::: Document source

Un autre élu syndical confirme, et précise: «Les directions interrégionales ont reçu de l'argent qu'il fallait dépenser rapidement. Ils ont donc multiplié les propositions de projets, parfois sans lien avec la lutte contre la radicalisation. D'ailleurs, les détenus réellement visés ont systématiquement refusé de participer...».

Quand ils ne sont pas inutiles, certains projets peuvent se révéler dangereux: «plusieurs prisons proposent des cours de boxe ou des initiations aux sports de combat!»

Evasion lors d'une ballade à vélo

Dans un contexte de disette budgétaire, où le garde des Sceaux Jean-Jacques Urvoas parle de justice «sinistrée», «en état d'urgence», ces dépenses passent mal. Surtout que certaines activités présentent clairement des risques d'évasion, dénoncent les syndicats.

«A salon de Provence, nous avons récemment eu un détenu radicalisé qui s'est échappé pendant une ballade à vélo», explique l'élu FO. «Dans ce type d'activité, on n'a qu'un gardien pour dix détenus. Donc vous pensez bien que si l'un d'entre eux fuit, on ne va pas quitter tous les autres pour lui courir après...». En 2015, environs 300 évasions étaient liées aux activités extérieures, assure-t-il.

::::::

◆ **Consignes de l'exercice**
Recopiez le passage de l'extrait sur les prisons allant de «Dans un contexte» à «dénoncent les syndicats.», en substituant «rigueur» à «disette».

::: Données brutes

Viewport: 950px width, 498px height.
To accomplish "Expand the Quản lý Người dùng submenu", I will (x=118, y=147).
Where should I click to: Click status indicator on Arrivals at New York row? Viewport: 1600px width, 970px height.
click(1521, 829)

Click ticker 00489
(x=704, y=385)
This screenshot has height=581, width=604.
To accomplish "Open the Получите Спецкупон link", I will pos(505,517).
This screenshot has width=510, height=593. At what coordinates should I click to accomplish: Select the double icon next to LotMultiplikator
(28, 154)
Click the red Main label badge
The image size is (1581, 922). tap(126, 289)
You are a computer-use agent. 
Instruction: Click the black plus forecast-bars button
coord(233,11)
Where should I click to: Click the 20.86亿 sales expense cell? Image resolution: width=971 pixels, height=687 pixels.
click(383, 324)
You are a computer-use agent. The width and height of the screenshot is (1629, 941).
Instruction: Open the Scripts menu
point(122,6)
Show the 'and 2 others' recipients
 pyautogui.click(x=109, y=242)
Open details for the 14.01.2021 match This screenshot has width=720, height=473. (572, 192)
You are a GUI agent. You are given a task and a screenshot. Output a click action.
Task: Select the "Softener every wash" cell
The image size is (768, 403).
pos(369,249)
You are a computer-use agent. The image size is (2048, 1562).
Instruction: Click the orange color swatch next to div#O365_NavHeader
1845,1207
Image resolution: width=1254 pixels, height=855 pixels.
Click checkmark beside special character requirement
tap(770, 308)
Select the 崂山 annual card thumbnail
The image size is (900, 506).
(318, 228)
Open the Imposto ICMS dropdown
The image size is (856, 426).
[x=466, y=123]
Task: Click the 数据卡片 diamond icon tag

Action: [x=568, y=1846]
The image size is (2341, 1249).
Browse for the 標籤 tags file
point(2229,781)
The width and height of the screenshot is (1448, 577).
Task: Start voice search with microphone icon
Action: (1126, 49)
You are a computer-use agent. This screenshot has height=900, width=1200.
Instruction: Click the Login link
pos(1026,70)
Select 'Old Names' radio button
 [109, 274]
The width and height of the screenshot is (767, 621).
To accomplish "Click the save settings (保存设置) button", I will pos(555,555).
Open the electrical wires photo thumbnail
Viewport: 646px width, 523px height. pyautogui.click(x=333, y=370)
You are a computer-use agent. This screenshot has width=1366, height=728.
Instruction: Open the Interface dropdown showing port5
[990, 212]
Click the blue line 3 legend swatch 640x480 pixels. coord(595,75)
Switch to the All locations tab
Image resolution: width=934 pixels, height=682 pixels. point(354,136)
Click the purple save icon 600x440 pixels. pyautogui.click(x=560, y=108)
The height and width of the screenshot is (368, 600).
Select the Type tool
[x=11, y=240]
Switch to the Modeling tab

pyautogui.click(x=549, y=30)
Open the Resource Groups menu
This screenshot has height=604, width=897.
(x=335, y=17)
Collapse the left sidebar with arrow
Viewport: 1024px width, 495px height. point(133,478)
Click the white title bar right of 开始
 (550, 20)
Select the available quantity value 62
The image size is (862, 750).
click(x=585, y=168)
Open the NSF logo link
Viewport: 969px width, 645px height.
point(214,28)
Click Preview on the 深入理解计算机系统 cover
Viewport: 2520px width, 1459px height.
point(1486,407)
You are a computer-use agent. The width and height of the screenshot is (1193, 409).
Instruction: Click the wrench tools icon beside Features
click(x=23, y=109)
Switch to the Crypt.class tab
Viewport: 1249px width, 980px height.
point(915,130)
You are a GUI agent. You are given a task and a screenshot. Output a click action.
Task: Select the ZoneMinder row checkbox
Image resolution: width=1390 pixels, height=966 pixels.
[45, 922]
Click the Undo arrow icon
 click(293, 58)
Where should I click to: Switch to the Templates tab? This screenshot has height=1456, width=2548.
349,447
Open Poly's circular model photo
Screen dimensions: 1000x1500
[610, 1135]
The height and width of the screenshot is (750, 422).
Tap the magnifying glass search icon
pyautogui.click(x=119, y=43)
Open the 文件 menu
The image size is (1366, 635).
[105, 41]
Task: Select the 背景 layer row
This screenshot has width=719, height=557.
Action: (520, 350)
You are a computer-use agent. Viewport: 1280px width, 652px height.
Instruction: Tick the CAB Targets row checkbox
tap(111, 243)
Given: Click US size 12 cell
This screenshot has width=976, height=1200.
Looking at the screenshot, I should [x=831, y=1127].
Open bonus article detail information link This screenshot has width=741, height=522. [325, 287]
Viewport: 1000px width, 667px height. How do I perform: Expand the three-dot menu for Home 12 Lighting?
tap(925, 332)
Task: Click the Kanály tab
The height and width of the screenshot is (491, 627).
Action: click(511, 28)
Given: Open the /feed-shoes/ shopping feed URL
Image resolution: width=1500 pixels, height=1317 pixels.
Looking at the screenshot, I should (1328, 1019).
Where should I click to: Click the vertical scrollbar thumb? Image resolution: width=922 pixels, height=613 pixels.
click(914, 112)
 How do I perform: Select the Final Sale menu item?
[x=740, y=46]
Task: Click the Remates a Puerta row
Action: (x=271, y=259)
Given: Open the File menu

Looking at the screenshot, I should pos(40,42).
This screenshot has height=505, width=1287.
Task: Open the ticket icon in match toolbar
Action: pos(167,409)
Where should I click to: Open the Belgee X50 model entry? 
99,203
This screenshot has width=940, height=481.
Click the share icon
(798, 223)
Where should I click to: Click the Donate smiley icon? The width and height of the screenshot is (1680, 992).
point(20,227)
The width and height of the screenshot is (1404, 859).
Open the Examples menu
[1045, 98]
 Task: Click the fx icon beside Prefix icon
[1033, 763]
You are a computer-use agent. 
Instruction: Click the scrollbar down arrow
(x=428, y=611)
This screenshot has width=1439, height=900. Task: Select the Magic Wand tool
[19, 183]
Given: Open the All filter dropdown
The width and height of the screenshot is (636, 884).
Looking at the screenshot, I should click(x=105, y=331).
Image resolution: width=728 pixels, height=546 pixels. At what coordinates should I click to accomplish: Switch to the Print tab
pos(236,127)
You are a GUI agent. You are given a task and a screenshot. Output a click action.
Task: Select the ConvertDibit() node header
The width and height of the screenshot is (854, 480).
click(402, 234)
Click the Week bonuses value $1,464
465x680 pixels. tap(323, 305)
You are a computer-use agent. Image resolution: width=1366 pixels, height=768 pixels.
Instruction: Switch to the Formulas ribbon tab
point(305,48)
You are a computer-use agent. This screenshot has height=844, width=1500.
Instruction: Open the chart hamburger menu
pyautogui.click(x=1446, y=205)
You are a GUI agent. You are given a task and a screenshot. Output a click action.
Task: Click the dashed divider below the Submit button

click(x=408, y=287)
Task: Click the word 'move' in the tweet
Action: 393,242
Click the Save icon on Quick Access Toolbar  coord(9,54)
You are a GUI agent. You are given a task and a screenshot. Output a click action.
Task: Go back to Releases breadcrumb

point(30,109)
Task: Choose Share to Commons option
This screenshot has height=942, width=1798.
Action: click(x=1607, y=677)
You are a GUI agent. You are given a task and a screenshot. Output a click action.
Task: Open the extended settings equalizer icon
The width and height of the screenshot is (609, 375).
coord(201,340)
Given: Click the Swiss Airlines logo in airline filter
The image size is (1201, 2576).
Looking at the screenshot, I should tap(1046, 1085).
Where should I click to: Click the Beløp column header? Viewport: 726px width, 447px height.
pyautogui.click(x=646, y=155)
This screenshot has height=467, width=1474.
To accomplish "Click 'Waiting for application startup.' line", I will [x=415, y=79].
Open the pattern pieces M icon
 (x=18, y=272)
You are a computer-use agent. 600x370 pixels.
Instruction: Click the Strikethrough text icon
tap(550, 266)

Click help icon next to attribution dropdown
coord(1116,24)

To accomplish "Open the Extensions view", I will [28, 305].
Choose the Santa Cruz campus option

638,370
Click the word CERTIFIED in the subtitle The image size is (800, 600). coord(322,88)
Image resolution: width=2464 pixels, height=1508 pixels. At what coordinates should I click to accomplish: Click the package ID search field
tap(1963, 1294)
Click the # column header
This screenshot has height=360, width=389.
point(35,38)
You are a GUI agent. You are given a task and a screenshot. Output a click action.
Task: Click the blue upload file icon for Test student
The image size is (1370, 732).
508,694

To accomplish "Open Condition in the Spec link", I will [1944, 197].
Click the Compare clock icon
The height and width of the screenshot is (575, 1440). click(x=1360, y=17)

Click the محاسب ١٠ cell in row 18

::::::

◆ **Résultat final**
Dans un contexte de rigueur budgétaire, où le garde des Sceaux Jean-Jacques Urvoas parle de justice «sinistrée», «en état d'urgence», ces dépenses passent mal. Surtout que certaines activités présentent clairement des risques d'évasion, dénoncent les syndicats.